Assigned task:
Every line below needs to be reproduced exactly.

Records from a dataset:
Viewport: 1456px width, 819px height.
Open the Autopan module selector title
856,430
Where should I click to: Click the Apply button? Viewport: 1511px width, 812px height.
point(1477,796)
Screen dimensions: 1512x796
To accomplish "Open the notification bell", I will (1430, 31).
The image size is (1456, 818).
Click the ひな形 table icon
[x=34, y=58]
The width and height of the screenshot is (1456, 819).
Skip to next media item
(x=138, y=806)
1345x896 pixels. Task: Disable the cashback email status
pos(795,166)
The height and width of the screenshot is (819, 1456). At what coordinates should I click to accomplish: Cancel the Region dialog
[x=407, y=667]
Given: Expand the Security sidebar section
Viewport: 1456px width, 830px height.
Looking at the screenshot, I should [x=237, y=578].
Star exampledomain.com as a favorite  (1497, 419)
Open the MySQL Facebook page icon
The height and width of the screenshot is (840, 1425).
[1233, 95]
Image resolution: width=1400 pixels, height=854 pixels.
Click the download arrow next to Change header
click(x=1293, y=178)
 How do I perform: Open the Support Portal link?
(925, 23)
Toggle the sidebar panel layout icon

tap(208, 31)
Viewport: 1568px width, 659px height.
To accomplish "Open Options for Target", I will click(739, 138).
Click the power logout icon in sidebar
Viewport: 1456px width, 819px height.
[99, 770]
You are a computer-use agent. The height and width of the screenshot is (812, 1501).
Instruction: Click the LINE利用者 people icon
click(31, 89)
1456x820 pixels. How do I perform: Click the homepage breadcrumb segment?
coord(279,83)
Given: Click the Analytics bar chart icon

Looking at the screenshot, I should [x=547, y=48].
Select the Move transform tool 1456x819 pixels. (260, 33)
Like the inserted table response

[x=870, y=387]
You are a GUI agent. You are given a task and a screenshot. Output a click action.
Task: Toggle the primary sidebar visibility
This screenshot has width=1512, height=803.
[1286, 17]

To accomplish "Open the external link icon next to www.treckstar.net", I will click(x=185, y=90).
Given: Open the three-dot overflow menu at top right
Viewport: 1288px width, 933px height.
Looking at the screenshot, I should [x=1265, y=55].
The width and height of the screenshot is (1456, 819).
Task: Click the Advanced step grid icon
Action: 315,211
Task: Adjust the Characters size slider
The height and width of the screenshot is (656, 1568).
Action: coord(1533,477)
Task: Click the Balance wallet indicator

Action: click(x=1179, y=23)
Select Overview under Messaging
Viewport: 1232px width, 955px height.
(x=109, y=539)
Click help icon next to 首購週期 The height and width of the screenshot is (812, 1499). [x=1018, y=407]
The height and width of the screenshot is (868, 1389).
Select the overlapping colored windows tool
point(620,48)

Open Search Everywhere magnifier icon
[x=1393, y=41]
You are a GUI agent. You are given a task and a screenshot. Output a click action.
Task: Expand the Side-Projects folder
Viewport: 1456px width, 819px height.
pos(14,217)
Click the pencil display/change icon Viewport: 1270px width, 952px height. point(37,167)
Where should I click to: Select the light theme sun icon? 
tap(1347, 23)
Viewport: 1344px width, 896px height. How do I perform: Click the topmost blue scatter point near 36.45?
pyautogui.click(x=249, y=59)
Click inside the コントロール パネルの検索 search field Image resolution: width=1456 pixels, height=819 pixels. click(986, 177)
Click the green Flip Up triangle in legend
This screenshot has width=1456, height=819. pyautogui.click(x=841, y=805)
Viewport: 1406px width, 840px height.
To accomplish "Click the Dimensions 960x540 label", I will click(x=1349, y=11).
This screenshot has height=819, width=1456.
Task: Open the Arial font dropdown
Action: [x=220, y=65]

Output of the task:
Viewport: 1456px width, 819px height.
Open the Autopan module selector title
856,430
Where should I click to: Click the Apply button? Viewport: 1511px width, 812px height.
point(1477,796)
Screen dimensions: 1512x796
To accomplish "Open the notification bell", I will (1430, 31).
The image size is (1456, 818).
Click the ひな形 table icon
[x=34, y=58]
The width and height of the screenshot is (1456, 819).
Skip to next media item
(x=138, y=806)
1345x896 pixels. Task: Disable the cashback email status
pos(795,166)
The height and width of the screenshot is (819, 1456). At what coordinates should I click to accomplish: Cancel the Region dialog
[x=407, y=667]
Given: Expand the Security sidebar section
Viewport: 1456px width, 830px height.
Looking at the screenshot, I should [x=237, y=578].
Star exampledomain.com as a favorite  (1497, 419)
Open the MySQL Facebook page icon
The height and width of the screenshot is (840, 1425).
[1233, 95]
Image resolution: width=1400 pixels, height=854 pixels.
Click the download arrow next to Change header
click(x=1293, y=178)
 How do I perform: Open the Support Portal link?
(925, 23)
Toggle the sidebar panel layout icon

tap(208, 31)
Viewport: 1568px width, 659px height.
To accomplish "Open Options for Target", I will click(739, 138).
Click the power logout icon in sidebar
Viewport: 1456px width, 819px height.
[99, 770]
You are a computer-use agent. The height and width of the screenshot is (812, 1501).
Instruction: Click the LINE利用者 people icon
click(31, 89)
1456x820 pixels. How do I perform: Click the homepage breadcrumb segment?
coord(279,83)
Given: Click the Analytics bar chart icon

Looking at the screenshot, I should [x=547, y=48].
Select the Move transform tool 1456x819 pixels. (260, 33)
Like the inserted table response

[x=870, y=387]
You are a GUI agent. You are given a task and a screenshot. Output a click action.
Task: Toggle the primary sidebar visibility
This screenshot has width=1512, height=803.
[1286, 17]

To accomplish "Open the external link icon next to www.treckstar.net", I will click(x=185, y=90).
Given: Open the three-dot overflow menu at top right
Viewport: 1288px width, 933px height.
Looking at the screenshot, I should [x=1265, y=55].
The width and height of the screenshot is (1456, 819).
Task: Click the Advanced step grid icon
Action: 315,211
Task: Adjust the Characters size slider
The height and width of the screenshot is (656, 1568).
Action: coord(1533,477)
Task: Click the Balance wallet indicator

Action: click(x=1179, y=23)
Select Overview under Messaging
Viewport: 1232px width, 955px height.
(x=109, y=539)
Click help icon next to 首購週期 The height and width of the screenshot is (812, 1499). [x=1018, y=407]
The height and width of the screenshot is (868, 1389).
Select the overlapping colored windows tool
point(620,48)

Open Search Everywhere magnifier icon
[x=1393, y=41]
You are a GUI agent. You are given a task and a screenshot. Output a click action.
Task: Expand the Side-Projects folder
Viewport: 1456px width, 819px height.
pos(14,217)
Click the pencil display/change icon Viewport: 1270px width, 952px height. point(37,167)
Where should I click to: Select the light theme sun icon? 
tap(1347, 23)
Viewport: 1344px width, 896px height. How do I perform: Click the topmost blue scatter point near 36.45?
pyautogui.click(x=249, y=59)
Click inside the コントロール パネルの検索 search field Image resolution: width=1456 pixels, height=819 pixels. click(986, 177)
Click the green Flip Up triangle in legend
This screenshot has width=1456, height=819. pyautogui.click(x=841, y=805)
Viewport: 1406px width, 840px height.
To accomplish "Click the Dimensions 960x540 label", I will click(x=1349, y=11).
This screenshot has height=819, width=1456.
Task: Open the Arial font dropdown
Action: [x=220, y=65]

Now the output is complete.